I've been a little sad that I missed so much of the Great Two Vacations because of my illness (unknown at the time). I was so tired, sleeping a lot and even when I was awake I wasn't 100% there. Two experiences from the last few days have reminded me that the value of a trip lasts long past how comfortable or uncomfortable, or how awake, you happened to be at the time.
Travel from the Past the First: a year and a half ago, I visited the Library of St. Gall (photo, from Wikipedia) four days after having emergency gall bladder removal (no relation in the name from what I can find). The library was in continuous use in such a way that it has books from the 800s into the 1900s all shelves together on those great wooden shelves with locking gates which were built in the mid-1700s.

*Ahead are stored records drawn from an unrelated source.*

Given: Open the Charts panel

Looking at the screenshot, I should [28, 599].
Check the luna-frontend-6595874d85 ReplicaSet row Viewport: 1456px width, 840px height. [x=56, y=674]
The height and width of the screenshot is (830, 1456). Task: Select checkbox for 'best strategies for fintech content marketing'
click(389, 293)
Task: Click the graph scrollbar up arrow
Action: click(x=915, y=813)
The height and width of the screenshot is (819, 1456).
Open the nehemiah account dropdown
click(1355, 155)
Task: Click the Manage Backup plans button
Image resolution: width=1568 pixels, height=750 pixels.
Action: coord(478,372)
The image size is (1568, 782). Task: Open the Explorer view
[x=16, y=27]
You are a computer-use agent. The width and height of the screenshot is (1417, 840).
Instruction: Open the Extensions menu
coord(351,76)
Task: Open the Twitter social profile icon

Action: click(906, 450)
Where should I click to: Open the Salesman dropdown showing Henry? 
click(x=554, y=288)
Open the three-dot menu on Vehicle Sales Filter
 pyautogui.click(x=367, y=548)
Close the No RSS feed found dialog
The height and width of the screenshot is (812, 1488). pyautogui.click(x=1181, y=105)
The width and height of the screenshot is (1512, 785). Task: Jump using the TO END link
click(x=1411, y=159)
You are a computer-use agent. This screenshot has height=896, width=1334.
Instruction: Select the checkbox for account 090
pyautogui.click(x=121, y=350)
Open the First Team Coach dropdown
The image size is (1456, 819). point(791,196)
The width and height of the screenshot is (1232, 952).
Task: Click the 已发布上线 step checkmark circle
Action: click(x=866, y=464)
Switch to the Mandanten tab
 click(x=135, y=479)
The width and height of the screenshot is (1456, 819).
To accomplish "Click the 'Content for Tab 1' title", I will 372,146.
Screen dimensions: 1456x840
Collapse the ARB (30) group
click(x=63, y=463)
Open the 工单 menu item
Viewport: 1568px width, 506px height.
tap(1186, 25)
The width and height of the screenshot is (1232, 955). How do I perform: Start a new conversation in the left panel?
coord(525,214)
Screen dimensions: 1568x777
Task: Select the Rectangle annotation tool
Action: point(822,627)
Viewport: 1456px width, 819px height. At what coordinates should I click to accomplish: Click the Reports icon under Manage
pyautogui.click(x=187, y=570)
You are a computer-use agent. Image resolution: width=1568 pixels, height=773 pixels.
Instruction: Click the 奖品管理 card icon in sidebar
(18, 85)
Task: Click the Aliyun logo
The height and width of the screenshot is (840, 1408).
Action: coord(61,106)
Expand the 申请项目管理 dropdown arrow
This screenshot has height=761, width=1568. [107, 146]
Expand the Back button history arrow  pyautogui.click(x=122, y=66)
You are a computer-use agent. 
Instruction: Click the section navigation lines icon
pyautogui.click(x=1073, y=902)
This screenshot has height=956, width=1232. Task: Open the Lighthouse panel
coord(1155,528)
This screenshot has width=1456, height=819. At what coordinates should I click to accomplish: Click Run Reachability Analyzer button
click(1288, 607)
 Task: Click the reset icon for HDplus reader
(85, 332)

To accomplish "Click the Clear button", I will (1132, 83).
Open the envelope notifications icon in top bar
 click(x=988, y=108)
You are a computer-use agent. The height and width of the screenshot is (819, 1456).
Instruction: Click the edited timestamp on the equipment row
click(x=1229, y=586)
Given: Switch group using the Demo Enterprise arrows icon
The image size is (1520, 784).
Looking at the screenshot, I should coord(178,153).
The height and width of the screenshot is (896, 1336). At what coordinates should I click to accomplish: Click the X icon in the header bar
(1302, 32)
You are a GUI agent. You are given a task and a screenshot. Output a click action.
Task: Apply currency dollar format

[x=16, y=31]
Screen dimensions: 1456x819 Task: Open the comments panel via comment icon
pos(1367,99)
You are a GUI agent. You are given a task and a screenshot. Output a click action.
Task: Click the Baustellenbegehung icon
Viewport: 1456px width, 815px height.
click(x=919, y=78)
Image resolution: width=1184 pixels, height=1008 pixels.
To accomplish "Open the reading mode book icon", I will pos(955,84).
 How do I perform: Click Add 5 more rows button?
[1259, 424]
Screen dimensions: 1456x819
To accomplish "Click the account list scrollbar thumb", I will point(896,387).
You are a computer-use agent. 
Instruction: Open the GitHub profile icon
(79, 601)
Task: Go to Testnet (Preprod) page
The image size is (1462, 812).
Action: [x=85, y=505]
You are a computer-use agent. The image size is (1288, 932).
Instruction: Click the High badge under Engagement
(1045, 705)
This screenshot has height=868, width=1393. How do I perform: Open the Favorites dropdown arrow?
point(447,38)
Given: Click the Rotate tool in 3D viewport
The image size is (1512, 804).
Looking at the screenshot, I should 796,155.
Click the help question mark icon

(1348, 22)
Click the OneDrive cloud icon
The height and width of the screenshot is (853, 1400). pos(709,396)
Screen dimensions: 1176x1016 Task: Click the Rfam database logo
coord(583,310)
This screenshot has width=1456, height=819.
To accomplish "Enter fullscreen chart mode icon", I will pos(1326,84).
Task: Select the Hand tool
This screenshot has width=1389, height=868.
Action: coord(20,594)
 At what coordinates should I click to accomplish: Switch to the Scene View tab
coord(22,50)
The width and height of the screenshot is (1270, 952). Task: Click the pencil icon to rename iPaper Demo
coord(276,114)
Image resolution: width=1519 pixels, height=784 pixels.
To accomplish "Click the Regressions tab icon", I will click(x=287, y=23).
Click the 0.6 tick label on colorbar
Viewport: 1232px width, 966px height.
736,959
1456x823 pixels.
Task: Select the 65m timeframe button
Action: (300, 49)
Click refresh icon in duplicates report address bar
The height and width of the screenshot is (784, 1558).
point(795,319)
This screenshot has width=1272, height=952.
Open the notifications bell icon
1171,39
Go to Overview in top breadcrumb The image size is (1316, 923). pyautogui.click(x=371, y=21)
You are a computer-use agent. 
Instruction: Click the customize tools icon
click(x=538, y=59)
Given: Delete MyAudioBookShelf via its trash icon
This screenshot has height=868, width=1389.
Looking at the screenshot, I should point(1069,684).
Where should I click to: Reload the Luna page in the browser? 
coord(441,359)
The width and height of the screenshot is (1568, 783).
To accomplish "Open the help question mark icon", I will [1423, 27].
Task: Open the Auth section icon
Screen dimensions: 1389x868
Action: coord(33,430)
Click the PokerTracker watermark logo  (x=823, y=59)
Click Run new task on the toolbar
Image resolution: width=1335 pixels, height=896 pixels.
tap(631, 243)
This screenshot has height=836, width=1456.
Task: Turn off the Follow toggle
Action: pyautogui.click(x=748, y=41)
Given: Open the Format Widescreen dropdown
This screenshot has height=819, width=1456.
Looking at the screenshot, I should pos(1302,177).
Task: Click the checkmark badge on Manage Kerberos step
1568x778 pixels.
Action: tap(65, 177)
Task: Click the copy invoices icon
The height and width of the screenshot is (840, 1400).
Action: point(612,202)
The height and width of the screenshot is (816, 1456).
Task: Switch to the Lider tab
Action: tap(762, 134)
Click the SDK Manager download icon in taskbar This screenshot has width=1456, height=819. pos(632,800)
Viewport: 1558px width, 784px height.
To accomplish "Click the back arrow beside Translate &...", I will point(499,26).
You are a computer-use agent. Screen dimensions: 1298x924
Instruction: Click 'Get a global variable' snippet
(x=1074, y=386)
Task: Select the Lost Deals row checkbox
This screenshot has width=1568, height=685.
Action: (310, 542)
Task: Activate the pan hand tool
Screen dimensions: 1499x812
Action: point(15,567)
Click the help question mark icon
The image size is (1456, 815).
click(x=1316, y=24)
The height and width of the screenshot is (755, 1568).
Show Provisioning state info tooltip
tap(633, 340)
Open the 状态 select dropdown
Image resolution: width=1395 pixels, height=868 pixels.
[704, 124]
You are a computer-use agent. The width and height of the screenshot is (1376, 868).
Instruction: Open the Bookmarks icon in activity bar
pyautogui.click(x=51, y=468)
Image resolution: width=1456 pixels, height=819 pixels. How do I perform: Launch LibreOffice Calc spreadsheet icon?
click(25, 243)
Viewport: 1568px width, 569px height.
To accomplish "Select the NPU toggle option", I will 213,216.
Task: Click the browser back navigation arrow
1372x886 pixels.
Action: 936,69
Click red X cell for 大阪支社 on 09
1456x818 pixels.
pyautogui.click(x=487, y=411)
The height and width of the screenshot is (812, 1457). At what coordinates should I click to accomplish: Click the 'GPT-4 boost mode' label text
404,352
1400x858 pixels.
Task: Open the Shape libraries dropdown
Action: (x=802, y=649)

A different topic is selected for the displace cases each year, and a series of events are held at the abby related to the topic. Last year, the topic was medicinal herbs. In my graduate program this semester, I just finished reading an essay on the computerization and standardization of the information contained in these kinds of books.
Travel from the Past the Second: When I was 17 I traveled on the Trans-Siberian Railway from Yekaterinburg (where we partied with the Russian mafia... a story for another day) to Moscow. CNN featured it this month in their travel section. I mainly remember a series of snapshot images of the small railside towns where mules were used for plowing and an occasional goat was tethered out with no owner in sight. The bathrooms were dirty, the food was slim, and I was fairly relieved when it was over.
What I did not know at the time was that my great-grandfather had also traveled on the railway. He was an engineer working on the Subic Bay project in the Philippines and for some time halved his years between the Philippines and California. At least once used the Trans-Siberian Railway for his trip home. To read that and to have already experienced a tiny bit of his journey home was a moment that added to the value of my journey years later.